Placas gigantes do ICBC no topo do edifício de 30 andares podem ser vistas a quilômetros de distância. Atrás das vidraças que dão para o estuário do Rio da Prata, executivos chineses passeavam por corredores iluminados com lanternas vermelhas durante o Ano Novo Lunar. Há apenas 20 anos, o BankBoston ocupava os mesmos escritórios e ajudou a financiar o boom das exportações agrícolas da Argentina no início do século XX. Hoje em dia, porém, as empresas americanas lutam para competir com a China nos setores estratégicos da Argentina.
Enquanto muitas empresas americanas saíram da Argentina nos últimos anos — desanimadas pela volatilidade política e econômica do país — o ICBC permaneceu sob três governos diferentes, acumulando um milhão de contas de varejo em todo o país e contratando um conhecido apresentador de televisão argentino para liderar suas campanhas publicitárias.
A China tem até projetos nas regiões mais remotas do país — desde minas de lítio na árida fronteira com a Bolívia, no norte, até planos para construir um porto a 4.000 quilômetros de distância, no extremo sul do país.

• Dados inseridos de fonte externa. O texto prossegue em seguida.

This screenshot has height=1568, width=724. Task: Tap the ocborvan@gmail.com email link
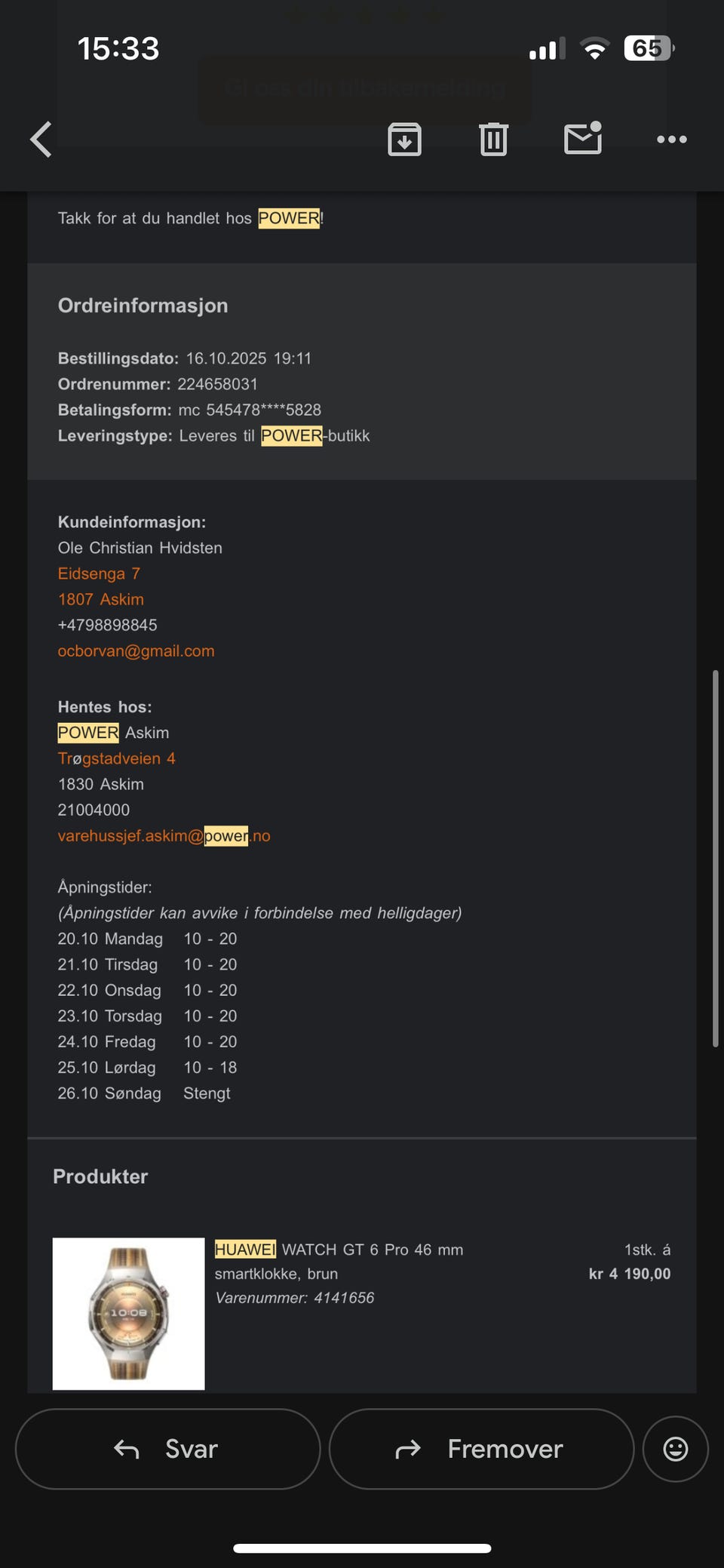point(136,650)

Milei disse que o governo argentino está iniciando negociações com a China para inspecionar sua estação espacial na Patagônia, que o Pentágono disse, já em 2019, que poderia representar uma ameaça para os EUA e para seus aliados. Esta semana, a General do Exército americano Laura Richardson, que lidera o Comando Sul do país, reuniu-se com os principais oficiais de defesa de Milei, com a estação espacial na agenda, de acordo com o La Nación.
“Vamos estudar a situação”, disse Milei. “Isso também não é um problema.”
Sobre o swap, Milei disse que não faria mudanças “porque acho que são acordos comerciais entre partes particulares. Temos uma parte em nosso banco central”, enquanto “eles têm a sua contrapartida no banco central. Portanto, isso não é um problema.”
Mas não é uma solução perfeita. “Mesmo com o swap cambial da China, um tombo do peso e a hiperinflação são riscos”, disse Adriana Dupita, analista da Bloomberg Economics. “Sem isso, são quase certezas.”